中国進出狙い玉砕した日本企業に28歳インフルエンサーが伝えたい事

世界の常識が通用しない国で戦うために

日本では無名だけど、中国では超有名! 再生3億回超の人気ユーチューバーで、アリペイなどの大手企業もクライアントの28歳日本人インフルエンサーの新野公介さん。新野さんは日本の媒体では現代ビジネスで初めて記事を執筆、大反響を呼びました。待望の続編公開です。

*第1回記事はこちら http://gendai.ismedia.jp/articles/-/54326

ワルな雰囲気の人気ヒップホッパーが豹変

もはや夏の兆しです。旧友に会いたくなりました。半袖のシャツです。タンスから引っ張り出して、よう、久しぶりとシャツに挨拶しましたが、そんなに経っていない気がしました。それで、このシャツを前回いつ着たかなと考えたのですが、昨年10月の海南島でした。

海南島というのは中国の南部にある常夏の島で、「中国のハワイ」と呼ばれています。「中国のハワイ」という響き、クール。好(ハオ)いです。昨年10月、そんな好(ハオ)い島でイベントがあり、僕もお招きいただきました。海南島で着ていたシャツを見ると、当時の思い出が甦ります。そうしてふと、海南島で出会った中国ヒップホッパーを思い出したのです。

 

上海経由で海南島へ行く飛行機の中、中国ナッツをポリポリ食べていると、狭い通路を女の子たちがウロウロしていました。その女の子たち、立派な一眼レフを抱えています。イベントの出演者っぽくもないし、こちらを見向きもしないので僕のファンでもないし、というかあのカメラをヨドバシで買ったら幾らだろうな、絶対高いよな、とか思いながら眺めていました。

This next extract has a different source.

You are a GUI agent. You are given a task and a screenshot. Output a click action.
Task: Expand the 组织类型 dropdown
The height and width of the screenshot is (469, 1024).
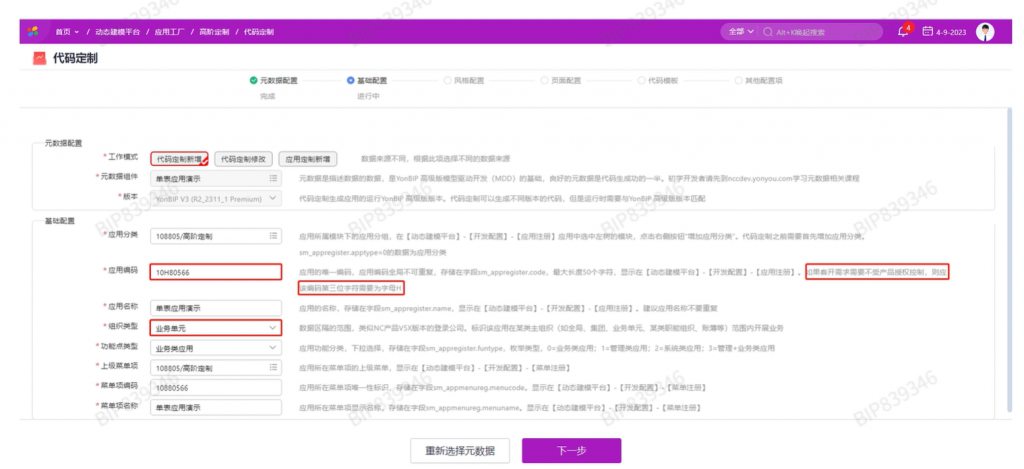point(274,327)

そうこうしているうちに飛行機が着陸すると、サングラスに黒マスクドレッドヘアの男の子が俯きながら小走りで出て行きました。あ、あいつ絶対吐くなと思っていたのですが、そんなことはなく、彼が出るやいなや、一眼レフガールズたちが嬌声を上げながら追っかけていったのです。

規制前の悪ぶった小鬼(写真:著者提供)

周りの人にあのドレッドは誰だと聞いてみると、彼は小鬼(シャオグイ)というヒップホッパーで、今回のイベントのメインゲストということでした。実際、彼は非常に人気で、翌日の舞台でもラップを披露する小鬼に、中国ガールズたちはメロメロになっていました。

半年が過ぎた今、ふと、彼はどうしているだろうとSNSを見てみました。すると驚いたことに、彼は驚愕の劇的ビフォーアフターしていたのであります。

規制後の爽やかアピールの小鬼(写真:著者提供)

半年前のビフォー小鬼は、バッドボーイでした。SNSのプロフ写真も、色眼鏡に睨むような目つき、ドレッドヘアでジャージ姿、悪い雰囲気のヒップホッパーでした。そして、現在のアフター小鬼は、あろうことかグレーの詰襟に白いシャツ、笑顔の好青年に変貌していたのであります。